Well yes, the Reddit-Google deal might be found to violate antitrust. Probably will, because it is so blatantly anticompetitive. But if a publication decides to give special access to search engines so they can enforce their paywall but still be findable by search, I don't think the regulators would worry about that, provided that there's a way for competing search engines to get the same access.

arrosenberg · 2024-08-20T00:31:22 1724113882

Which is it? Regulators shouldn’t worry, or we need regulations to ensure equal access to the market?

immibis · 2024-08-20T10:48:53 1724150933

regulators wouldn't worry if all search engines had equal access, even if you didn't because you're not a search engine

arrosenberg · 2024-08-20T14:35:28 1724164528

And if I had wheels, I would be a car. Theres no equal access without regulation.

sroussey · 2024-08-20T00:06:10 1724112370

Nope. That deal was for AI not search.

dns_snek · 2024-08-20T08:42:36 1724143356

This is false, the deal cuts all other search engines off from accessing Reddit. Go to Bing and search for "news site:reddit.com" and filter results by date from the past week - 0 results.

https://www.404media.co/google-is-the-only-search-engine-tha...

darkwater · 2024-08-20T01:32:19 1724117539

Antitrust kicks in exactly in cases like this: using your moat in one market (search) to win another market (AI)

wahnfrieden · 2024-08-20T13:01:07 1724158867

What do you think search is

paulddraper · 2024-08-19T23:29:04 1724110144

It's not anticompetitive behavior by Google for a website to restrict their content.

Whether by IP, user account, user agent, whatever

arrosenberg · 2024-08-20T00:36:39 1724114199

It kind of is. If Google divested search and the new company provided utility style access to that data feed, I would agree with you. Webmasters allow a limited number of crawlers based on who had market share in a specific window of time, which serves to lock in the dominance of a small number of competitors.

It may not be the kind of explicit anticompetitive behavior we normally see, but it needs to be regulated on the same grounds.

paulddraper · 2024-08-20T03:07:02 1724123222

Google's action is to declare its identity.

The website operator can do with that identity as they wish.

They could block it, accept it, accept it but only on Tuesday afternoon.

---

"Anticompetitive" would be some action by Google to suppress competitors. Offering identification is not that.

arrosenberg · 2024-08-20T05:18:35 1724131115

Regardless of whether Google has broken the law, the arrangement is clearly anticompetitive. It is not dissimilar to owning the telephone or power wires 100 years ago. Building operators were not willing to install redundant connections for the same service for each operator, and webmasters are not willing to allow unlimited numbers of crawlers on their sites. If we continue to believe in competitive and robust markets, we can't allow a monopolistic corporation to act as a private regulator of a key service that powers the modern economy.

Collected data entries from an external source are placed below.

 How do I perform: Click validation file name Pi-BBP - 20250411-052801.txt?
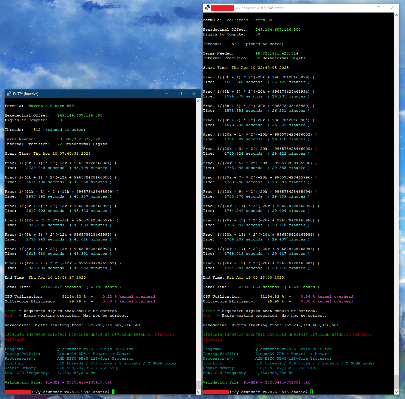(x=277, y=382)
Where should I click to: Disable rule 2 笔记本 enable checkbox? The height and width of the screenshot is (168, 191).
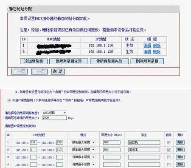pos(169,150)
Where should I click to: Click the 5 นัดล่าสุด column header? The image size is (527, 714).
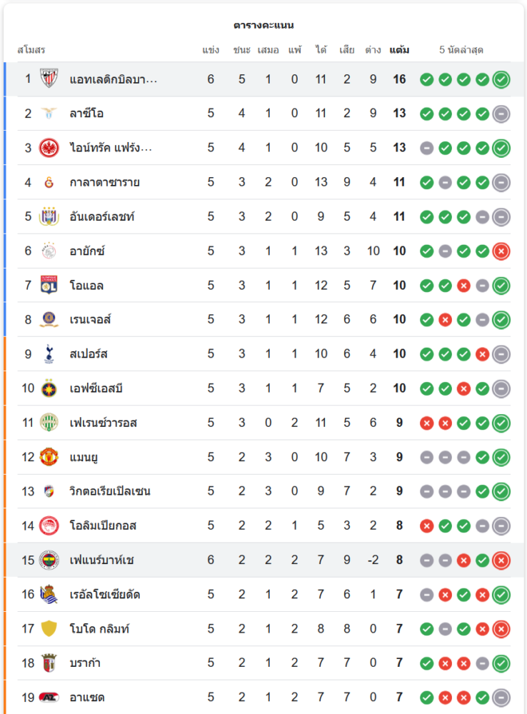461,50
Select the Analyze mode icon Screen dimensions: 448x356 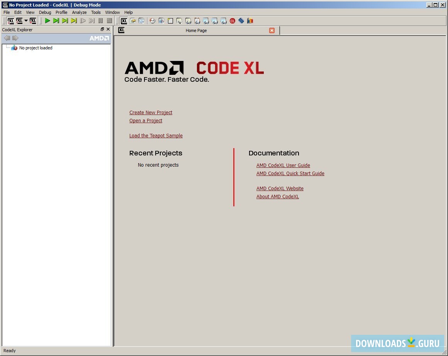point(33,20)
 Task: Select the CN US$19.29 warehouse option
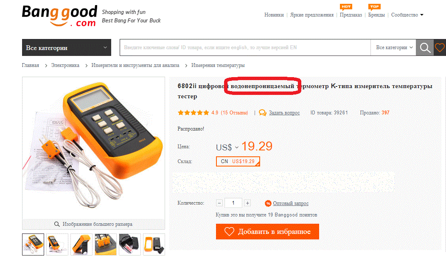[x=238, y=161]
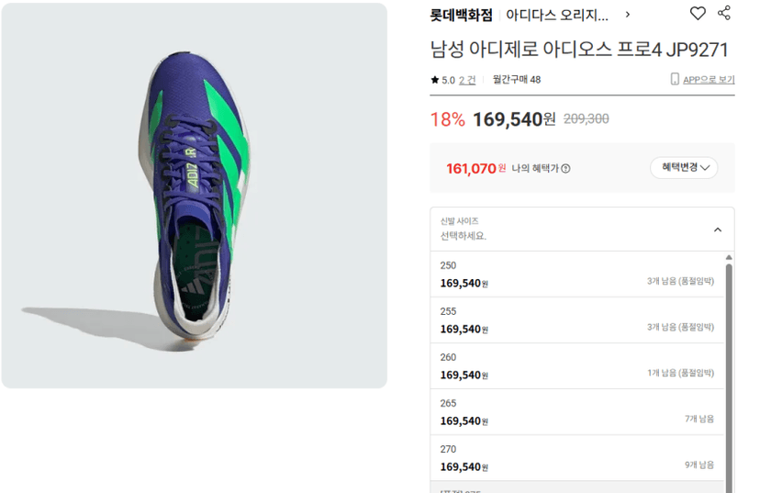
Task: Open the 혜택변경 dropdown
Action: [x=684, y=168]
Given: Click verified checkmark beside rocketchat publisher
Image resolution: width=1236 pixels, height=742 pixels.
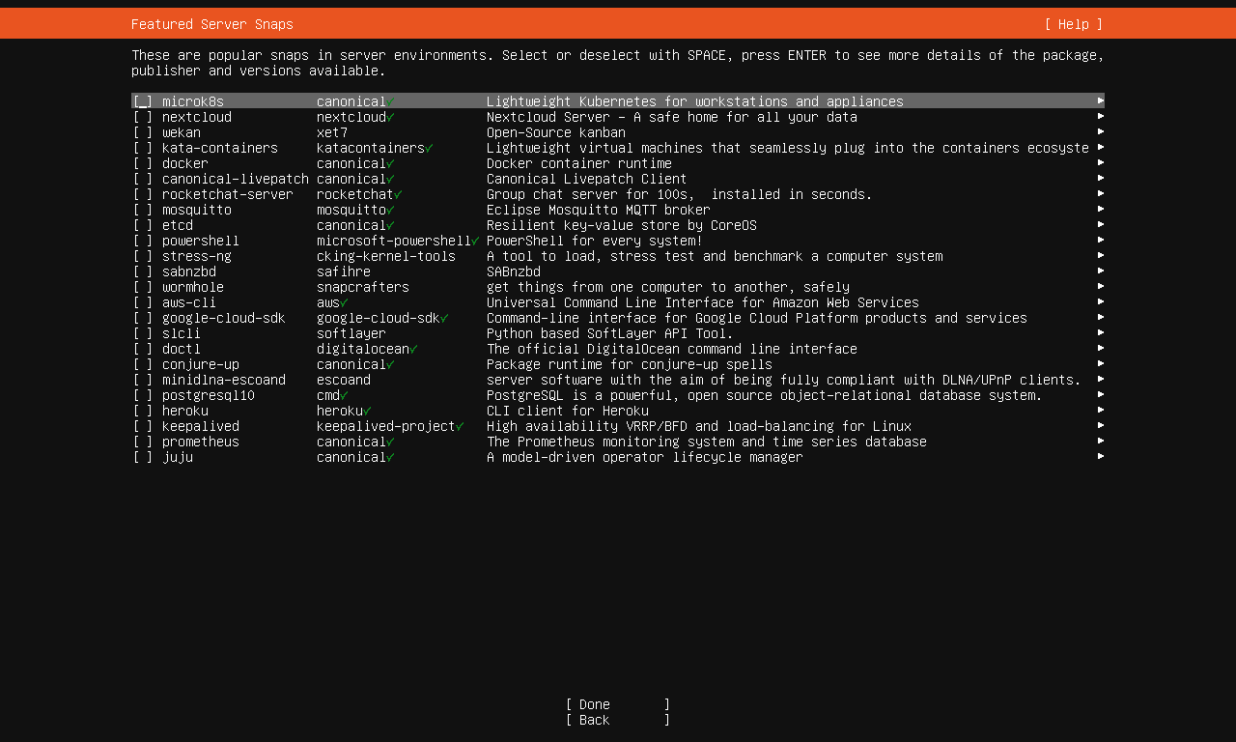Looking at the screenshot, I should pyautogui.click(x=398, y=194).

The law may need more time to catch up, but search indexing will eventually be made a utility.

immibis · 2024-08-20T15:08:49 1724166529

Google is paying the website to restrict their content.

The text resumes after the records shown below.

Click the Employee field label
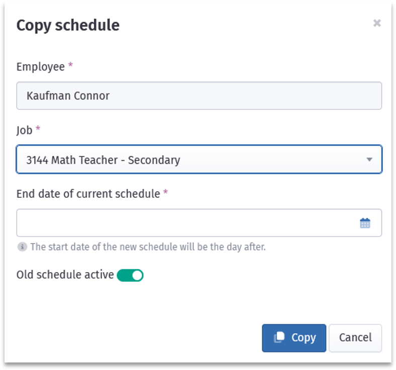396x370 pixels. tap(40, 67)
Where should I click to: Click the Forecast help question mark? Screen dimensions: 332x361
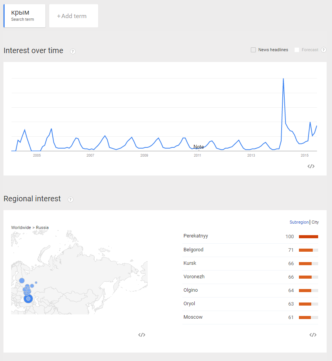[x=324, y=50]
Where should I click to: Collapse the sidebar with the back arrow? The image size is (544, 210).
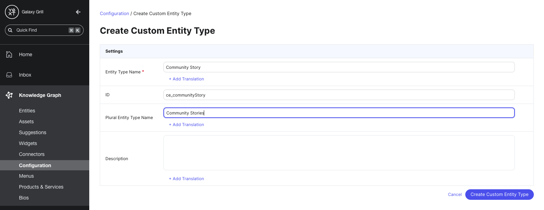click(78, 12)
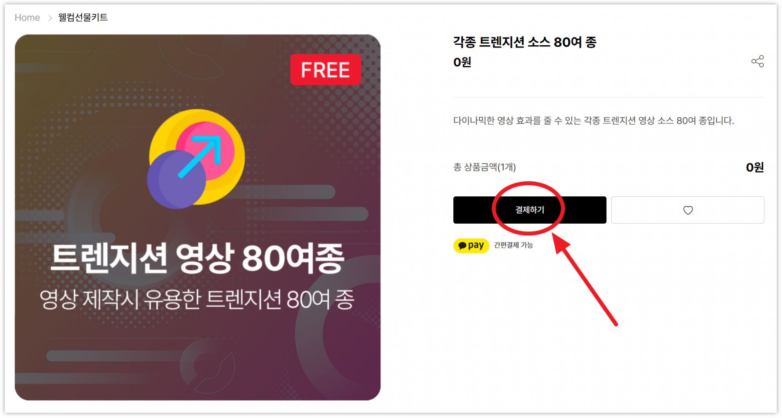Go to Home via breadcrumb

[x=27, y=18]
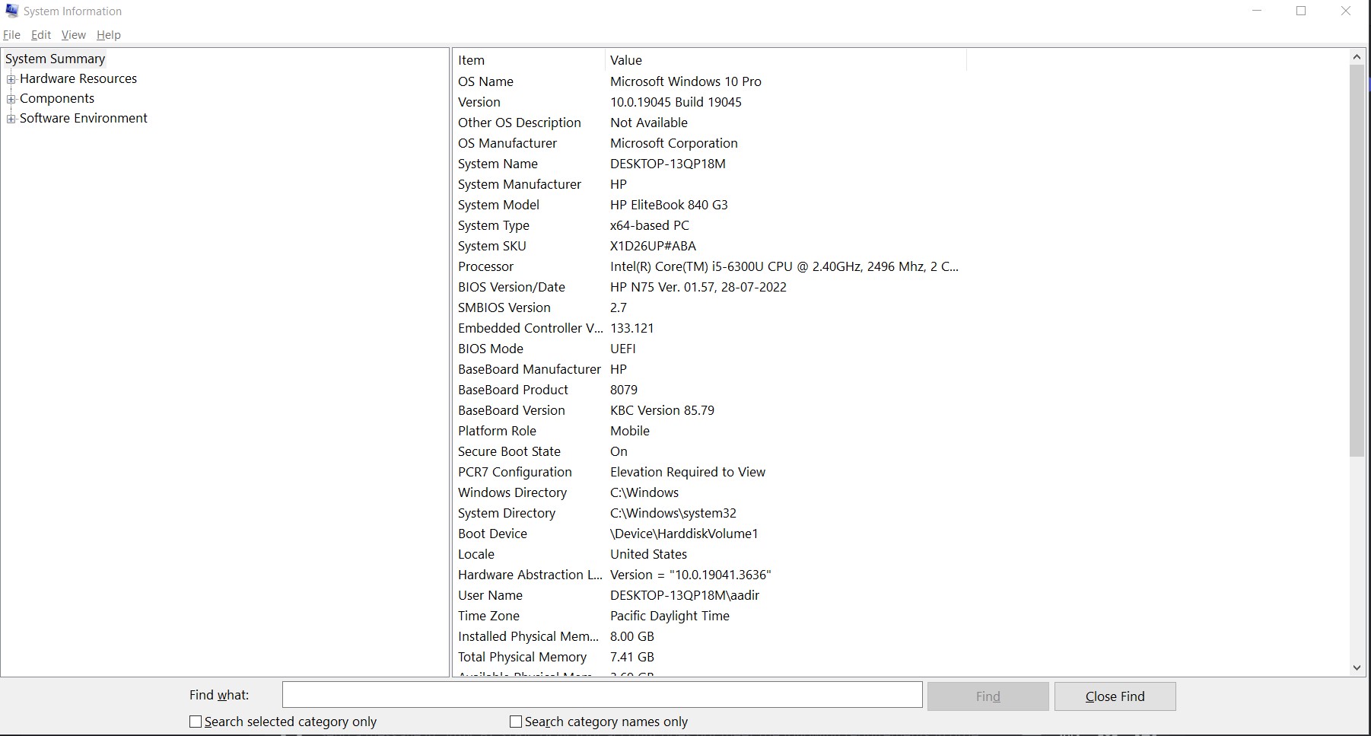Click the scroll down arrow in details pane
Screen dimensions: 1371x736
click(x=1357, y=667)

paulddraper · 2024-08-20T22:41:45 1724193705

In a specific case (Reddit) yes.

And that has an argument.

But in the general case no.

victorbjorklund · 2024-08-20T19:10:32 1724181032

Which sites that allows Google to index their content blocks Bing and other search engines (not other bots just scraping for other purposes)?

bdd8f1df777b · 2024-08-20T03:16:20 1724123780

If you can prove a deal made by Google and the website then you may have a case. Otherwise it is difficult to prove anything.

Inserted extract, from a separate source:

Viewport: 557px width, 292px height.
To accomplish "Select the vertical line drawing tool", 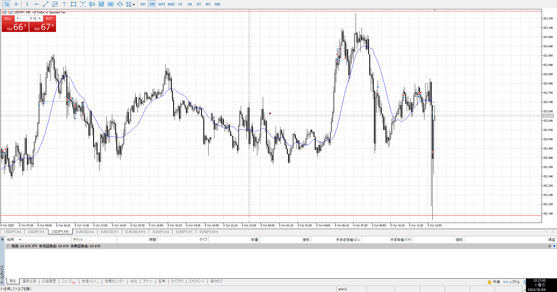I will (x=27, y=4).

zo1 · 2024-08-20T20:50:32 1724187032

It's clearly meant to starve out competitors. Why else would they want website operators to definitively "know" if it's a GoogleBot IP, other than so that they can differentiate it and treat it differently.

It's all the guise of feelgood stuff like "make sure it's google, and not some abusive scraper" language. But the end-result is pretty clear. Just because they have a parallel construction of a valid reason why they're doing something, doesn't mean they don't enjoy the convenient benefits it brings.